# Lounge > General >  Personal Customs broker - Fedex?

## LilDrunkenSmurf

So our friends knit something for my wife, and sent me a smart watch from the States. They shipped it to use via FedEx and it's been sitting in Winnipeg since Dec 20th.

Today my wife got a voicemail from FedEx saying that we need to hire a customs broker, as our package was "randomly" selected by CBSA, so now we need to clear it through customs via a broker, or using the FedEx trader network or something, and we need to justify the value of the contents to the CBSA. I guess it's marked at $100 with a knitted item and a smart watch. It suggests we add things like receipts from eBay to justify it, but it really was just a gift, so I'm not sure how we justify it, since I don't have receipts for something I haven't paid for.

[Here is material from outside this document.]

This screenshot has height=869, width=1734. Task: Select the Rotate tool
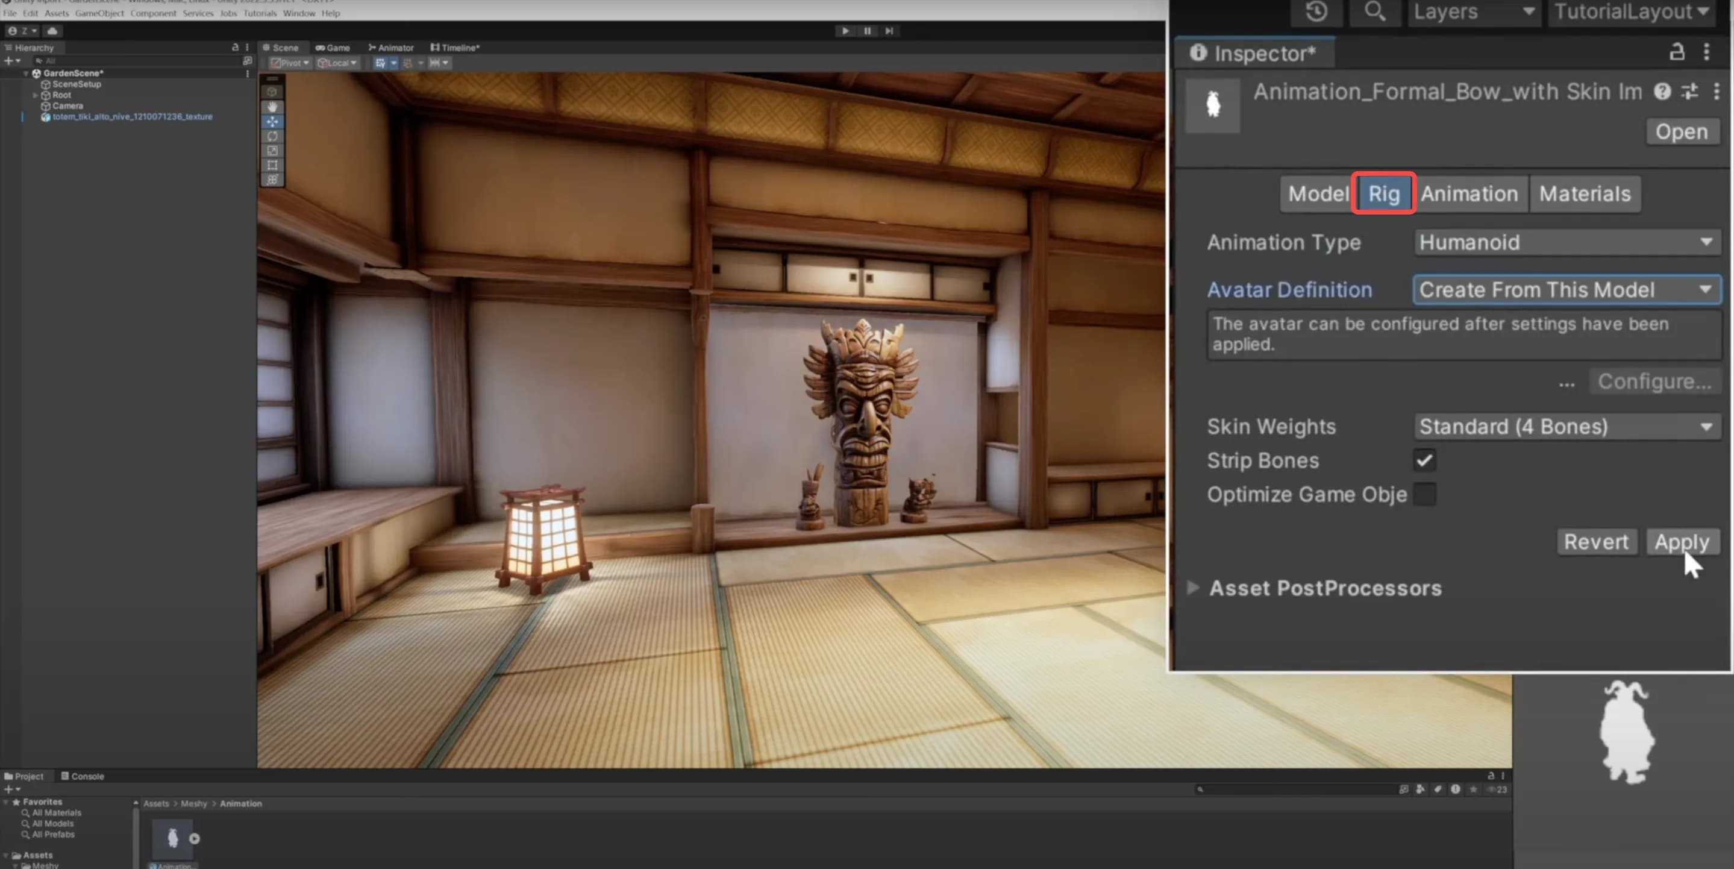point(273,137)
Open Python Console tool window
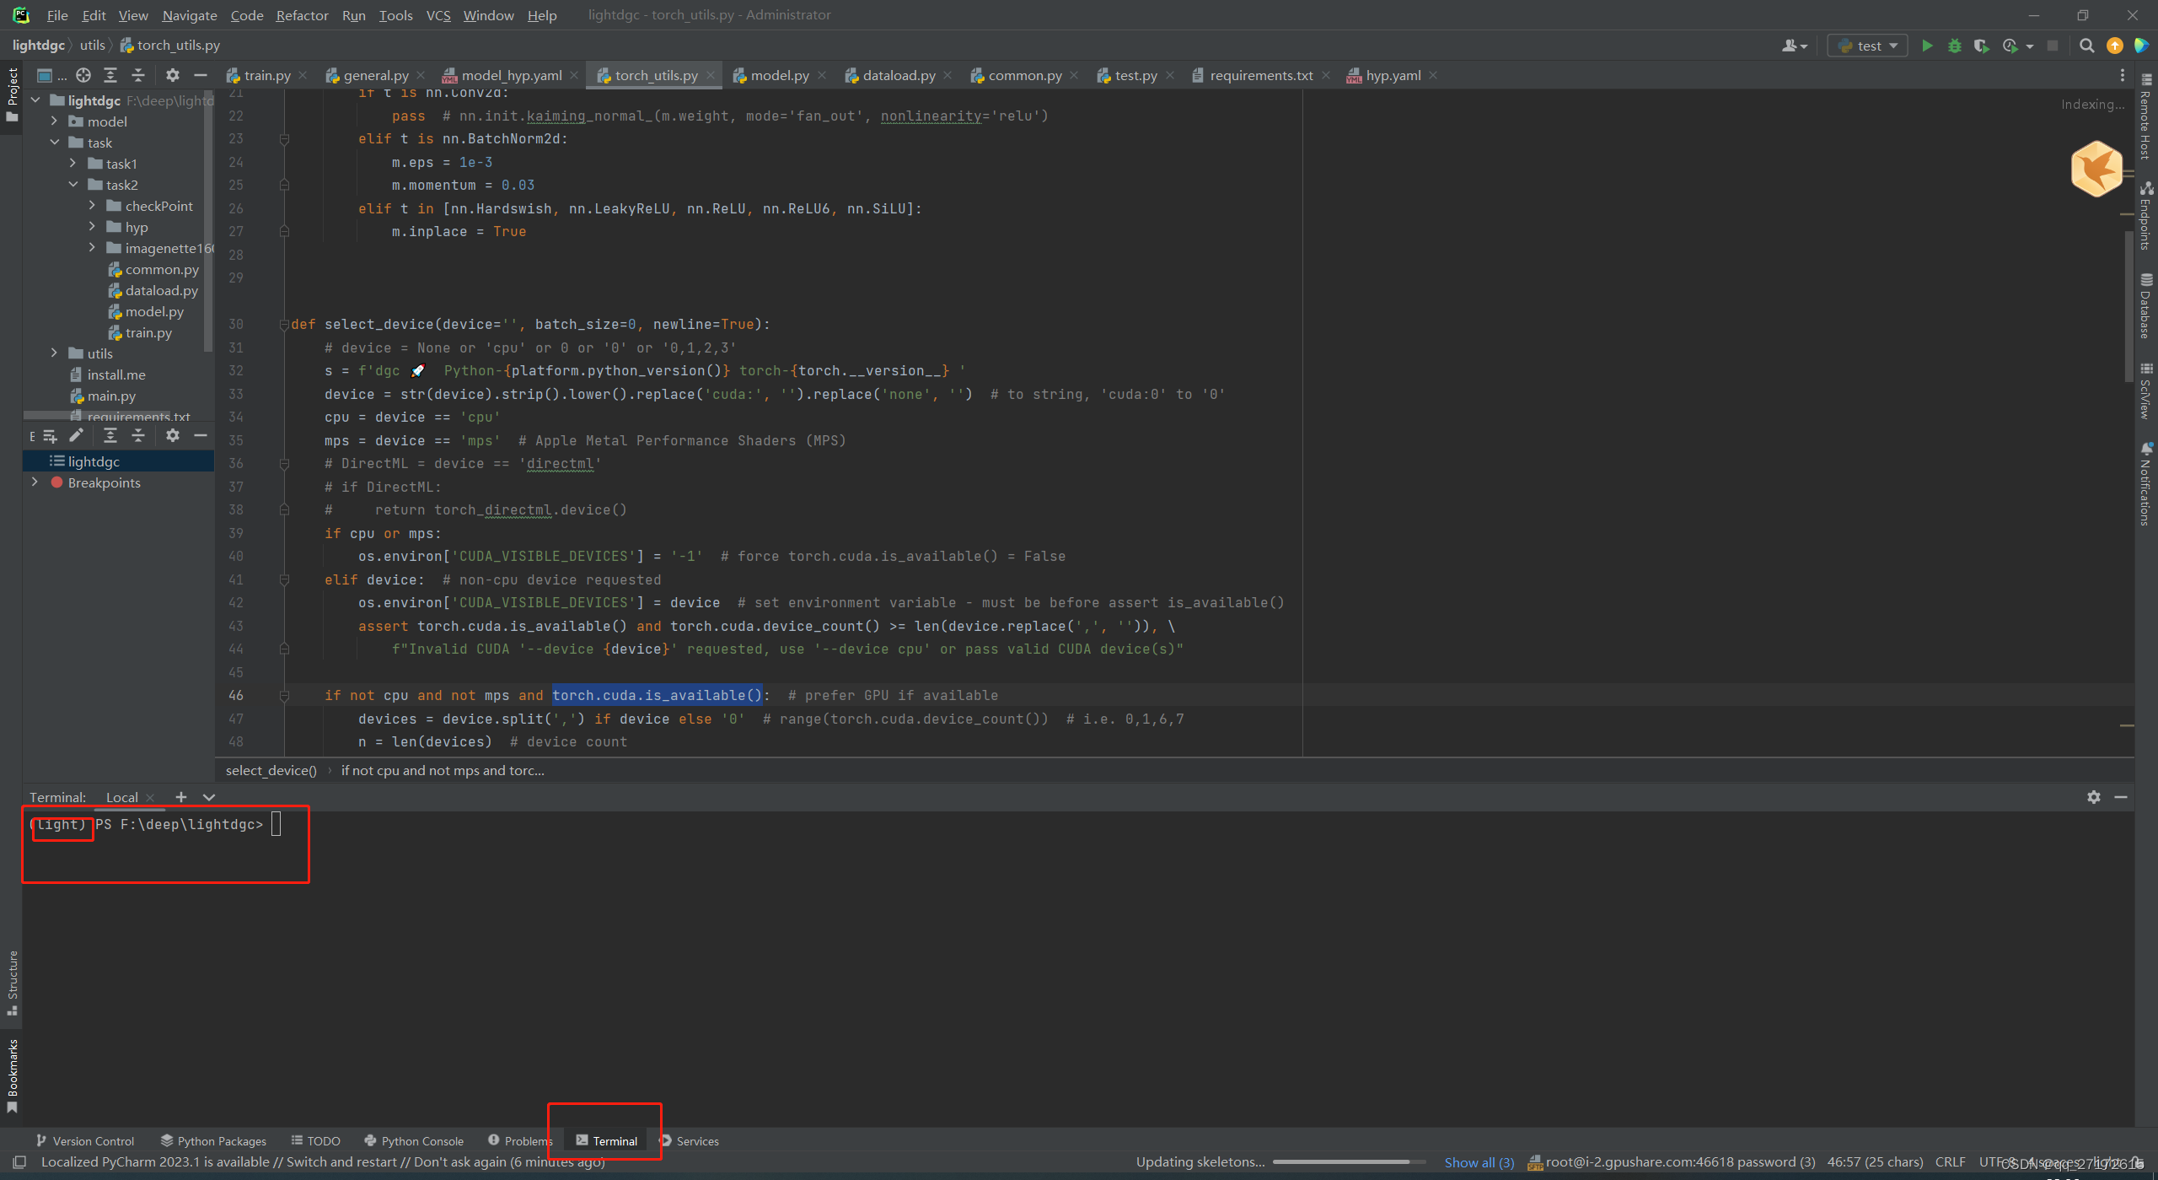 414,1141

Has anyone hired a custom broker for something like this? I assume most will be cheaper than FedEx's option.

----------


## mr2mike

Prove you're family.
But ask fedex to send all the papers to you.
Then you take that to CBSA yourself and wait a bit then show them your case of proof of family, etc.

Worst case you're on the the hook for the smart watch.
Then you pay CBSA and take the stamped papers back to FedEx for release. Or I guess in this case, email them to Winnipeg?
Can you ask them to send it to Calgary? I believe CBSA needs it to be in Calgary, but someone else may know better.

Possibly can pull some emails from here and similar processes.
https://www.reddit.com/r/FedEx/comme...selfaccount_a/

----------